As a supplement to our alert published on April 22, this Day Pitney Advisory provides additional takeaways from the latest set of proposed regulations issued on April 17 (the 2019 regulations) regarding the qualified opportunity zone (QOZ) program under Section 1400Z.
1. Treasury defined the "original use" requirement. In order to qualify for the tax benefits afforded by Section 1400Z, an investor must invest in a QOZ through a qualified opportunity fund (QOF). To qualify as a QOF, at least 90 percent of a QOF's assets must consist of "qualified property," either directly or via ownership of an equity interest in a qualified opportunity zone business (QOZ business), which is an entity required to hold a substantial amount (70 percent or more of its assets) of qualified property. Tangible property acquired by purchase is qualified property if either (i) its "original use" in a QOZ commences with the QOF or QOZ business or (ii) the QOF or QOZ business "substantially improves" the property. The Treasury Department issued an initial set of proposed regulations in October 2018 (the 2018 regulations) that defined "substantial improvement" but reserved the definition of "original use." The 2019 regulations provide that the original use of tangible property acquired by purchase commences on the date when the purchaser (or a prior person) first places the property in service in the QOZ for purposes of depreciation or amortization, or could have done so had the person been the property's owner. While not clear, this definition appears to include situations where someone other than the property's owner (e.g., a lessee) previously used the property in the QOZ but was unable to depreciate it. This definition also makes it possible for used tangible property acquired by purchase to qualify as original use property, provided it was never used in that particular QOZ in a manner that would have allowed it to be depreciated or amortized by a taxpayer.
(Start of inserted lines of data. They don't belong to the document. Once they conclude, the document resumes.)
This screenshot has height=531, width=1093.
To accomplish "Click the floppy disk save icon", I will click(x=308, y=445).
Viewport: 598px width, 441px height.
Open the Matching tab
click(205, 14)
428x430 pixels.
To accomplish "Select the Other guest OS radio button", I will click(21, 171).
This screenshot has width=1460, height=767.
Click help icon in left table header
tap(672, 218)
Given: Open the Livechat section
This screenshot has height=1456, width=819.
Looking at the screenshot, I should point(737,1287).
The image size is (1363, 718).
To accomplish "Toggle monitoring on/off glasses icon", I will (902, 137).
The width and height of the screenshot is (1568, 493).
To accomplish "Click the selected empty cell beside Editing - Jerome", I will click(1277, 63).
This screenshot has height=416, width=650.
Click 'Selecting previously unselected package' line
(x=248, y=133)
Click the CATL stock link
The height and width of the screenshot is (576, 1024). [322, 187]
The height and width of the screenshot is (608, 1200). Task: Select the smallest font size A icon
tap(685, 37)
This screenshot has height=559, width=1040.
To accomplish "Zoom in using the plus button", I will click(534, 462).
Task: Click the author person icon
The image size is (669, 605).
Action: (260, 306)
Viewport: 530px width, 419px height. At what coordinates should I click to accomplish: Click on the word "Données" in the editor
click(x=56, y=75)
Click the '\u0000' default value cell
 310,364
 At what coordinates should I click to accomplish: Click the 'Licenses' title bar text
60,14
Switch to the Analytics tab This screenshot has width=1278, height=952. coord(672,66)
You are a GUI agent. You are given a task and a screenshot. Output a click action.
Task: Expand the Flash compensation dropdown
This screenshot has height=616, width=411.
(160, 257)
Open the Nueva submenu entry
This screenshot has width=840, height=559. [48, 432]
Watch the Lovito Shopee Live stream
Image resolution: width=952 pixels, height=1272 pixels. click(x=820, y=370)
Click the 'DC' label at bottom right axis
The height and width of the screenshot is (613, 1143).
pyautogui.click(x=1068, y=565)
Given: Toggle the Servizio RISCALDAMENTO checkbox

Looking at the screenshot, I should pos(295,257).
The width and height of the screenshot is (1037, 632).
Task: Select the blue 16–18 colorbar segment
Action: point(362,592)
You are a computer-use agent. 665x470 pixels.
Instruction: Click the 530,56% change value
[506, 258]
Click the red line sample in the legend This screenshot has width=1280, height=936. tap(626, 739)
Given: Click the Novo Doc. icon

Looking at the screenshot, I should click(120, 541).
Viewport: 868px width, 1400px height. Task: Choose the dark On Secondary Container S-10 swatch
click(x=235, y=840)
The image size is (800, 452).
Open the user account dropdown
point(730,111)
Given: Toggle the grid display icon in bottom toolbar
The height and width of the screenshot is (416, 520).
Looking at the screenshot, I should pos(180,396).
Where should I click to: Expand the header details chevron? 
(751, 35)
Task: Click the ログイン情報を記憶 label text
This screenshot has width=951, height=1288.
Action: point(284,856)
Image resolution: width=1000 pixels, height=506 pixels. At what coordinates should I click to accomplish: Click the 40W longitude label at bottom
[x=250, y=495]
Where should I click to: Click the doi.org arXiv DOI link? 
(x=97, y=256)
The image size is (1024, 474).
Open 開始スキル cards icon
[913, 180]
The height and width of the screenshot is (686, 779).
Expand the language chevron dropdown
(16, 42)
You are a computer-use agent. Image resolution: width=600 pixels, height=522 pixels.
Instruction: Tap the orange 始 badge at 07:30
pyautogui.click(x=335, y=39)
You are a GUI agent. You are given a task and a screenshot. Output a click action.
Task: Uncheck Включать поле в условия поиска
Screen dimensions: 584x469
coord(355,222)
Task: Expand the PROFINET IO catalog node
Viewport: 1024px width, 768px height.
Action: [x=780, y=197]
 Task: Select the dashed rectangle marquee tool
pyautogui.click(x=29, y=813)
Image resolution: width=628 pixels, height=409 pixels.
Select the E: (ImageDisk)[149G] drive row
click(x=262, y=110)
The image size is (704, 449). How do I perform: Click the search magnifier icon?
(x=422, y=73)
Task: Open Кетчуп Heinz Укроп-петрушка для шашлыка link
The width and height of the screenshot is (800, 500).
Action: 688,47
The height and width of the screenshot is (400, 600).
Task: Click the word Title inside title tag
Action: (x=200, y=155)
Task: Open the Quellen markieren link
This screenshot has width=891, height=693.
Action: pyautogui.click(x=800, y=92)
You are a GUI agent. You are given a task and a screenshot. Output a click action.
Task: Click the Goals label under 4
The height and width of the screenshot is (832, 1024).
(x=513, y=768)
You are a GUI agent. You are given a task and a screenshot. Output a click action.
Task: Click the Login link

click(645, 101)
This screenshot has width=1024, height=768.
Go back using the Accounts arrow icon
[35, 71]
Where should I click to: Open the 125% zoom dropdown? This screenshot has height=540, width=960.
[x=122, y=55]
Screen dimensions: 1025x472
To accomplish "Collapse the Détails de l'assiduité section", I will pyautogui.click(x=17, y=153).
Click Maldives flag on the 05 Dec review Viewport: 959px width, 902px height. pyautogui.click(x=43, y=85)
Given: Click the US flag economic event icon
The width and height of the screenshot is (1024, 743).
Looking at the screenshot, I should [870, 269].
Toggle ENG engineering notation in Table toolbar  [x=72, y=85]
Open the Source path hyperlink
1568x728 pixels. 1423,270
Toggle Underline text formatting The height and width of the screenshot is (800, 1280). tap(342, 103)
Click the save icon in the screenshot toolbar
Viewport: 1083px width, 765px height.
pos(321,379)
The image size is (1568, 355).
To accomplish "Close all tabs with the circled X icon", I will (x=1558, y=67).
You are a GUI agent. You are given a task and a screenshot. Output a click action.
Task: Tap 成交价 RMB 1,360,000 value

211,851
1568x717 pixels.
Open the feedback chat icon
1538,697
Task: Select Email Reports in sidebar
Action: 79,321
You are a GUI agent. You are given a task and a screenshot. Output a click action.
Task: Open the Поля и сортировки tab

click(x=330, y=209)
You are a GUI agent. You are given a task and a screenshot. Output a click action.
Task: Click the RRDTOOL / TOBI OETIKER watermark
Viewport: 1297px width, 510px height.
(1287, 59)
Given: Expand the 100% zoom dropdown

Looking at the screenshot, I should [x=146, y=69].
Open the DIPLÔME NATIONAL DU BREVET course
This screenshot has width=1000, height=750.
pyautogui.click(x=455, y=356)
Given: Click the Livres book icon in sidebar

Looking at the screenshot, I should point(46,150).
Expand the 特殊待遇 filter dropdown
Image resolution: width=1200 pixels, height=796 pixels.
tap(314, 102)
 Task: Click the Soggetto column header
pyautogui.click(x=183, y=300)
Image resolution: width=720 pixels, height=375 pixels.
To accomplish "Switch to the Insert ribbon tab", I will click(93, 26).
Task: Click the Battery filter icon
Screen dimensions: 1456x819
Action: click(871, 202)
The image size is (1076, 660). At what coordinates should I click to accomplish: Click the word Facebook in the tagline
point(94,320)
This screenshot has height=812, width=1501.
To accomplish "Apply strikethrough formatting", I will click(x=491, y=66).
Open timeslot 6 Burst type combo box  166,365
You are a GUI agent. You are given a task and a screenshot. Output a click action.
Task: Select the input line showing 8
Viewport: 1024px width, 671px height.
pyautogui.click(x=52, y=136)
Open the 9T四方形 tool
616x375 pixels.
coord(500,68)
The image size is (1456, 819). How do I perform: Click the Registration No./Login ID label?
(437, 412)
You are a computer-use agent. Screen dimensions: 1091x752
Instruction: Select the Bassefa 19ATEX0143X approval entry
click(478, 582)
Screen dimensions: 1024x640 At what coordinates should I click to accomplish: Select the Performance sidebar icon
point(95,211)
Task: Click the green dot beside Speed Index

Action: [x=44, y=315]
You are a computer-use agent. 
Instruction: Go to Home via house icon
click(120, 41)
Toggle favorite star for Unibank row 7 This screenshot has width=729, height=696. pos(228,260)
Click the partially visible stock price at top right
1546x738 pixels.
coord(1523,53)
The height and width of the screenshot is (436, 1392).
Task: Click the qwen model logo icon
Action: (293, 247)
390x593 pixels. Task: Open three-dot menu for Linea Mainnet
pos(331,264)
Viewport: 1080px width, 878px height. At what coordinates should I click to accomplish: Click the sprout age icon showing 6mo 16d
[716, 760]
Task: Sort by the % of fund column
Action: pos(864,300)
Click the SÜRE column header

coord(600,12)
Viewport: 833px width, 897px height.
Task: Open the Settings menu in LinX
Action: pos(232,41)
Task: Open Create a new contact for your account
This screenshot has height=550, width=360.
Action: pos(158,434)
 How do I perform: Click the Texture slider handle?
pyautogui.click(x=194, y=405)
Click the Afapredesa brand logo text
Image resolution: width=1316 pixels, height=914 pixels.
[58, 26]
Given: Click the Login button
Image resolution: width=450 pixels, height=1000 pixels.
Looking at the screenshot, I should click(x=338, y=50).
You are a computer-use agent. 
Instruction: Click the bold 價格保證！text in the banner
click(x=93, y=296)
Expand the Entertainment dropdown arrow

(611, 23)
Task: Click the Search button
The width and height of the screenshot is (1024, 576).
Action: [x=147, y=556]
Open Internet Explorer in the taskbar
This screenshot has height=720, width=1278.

Any expansion of the original use standard can be viewed as a taxpayer-friendly result, because the alternative standard, substantial improvement, requires costly capital expenditures. That said, this definition may prove challenging to apply in situations where it may be unclear how and when used property was utilized by previous owners and what degree of use rises to the level of "use" in the QOZ. For example, it is unclear whether the use by a previous owner of an automobile in a QOZ 10 years ago constitutes prior use of a depreciable asset in that QOZ. Treasury may ultimately issue additional guidance to help taxpayers apply this new definition of "original use" to used property. Regardless, we view the fact that used property can qualify for original use in any situation as a positive development for taxpayers.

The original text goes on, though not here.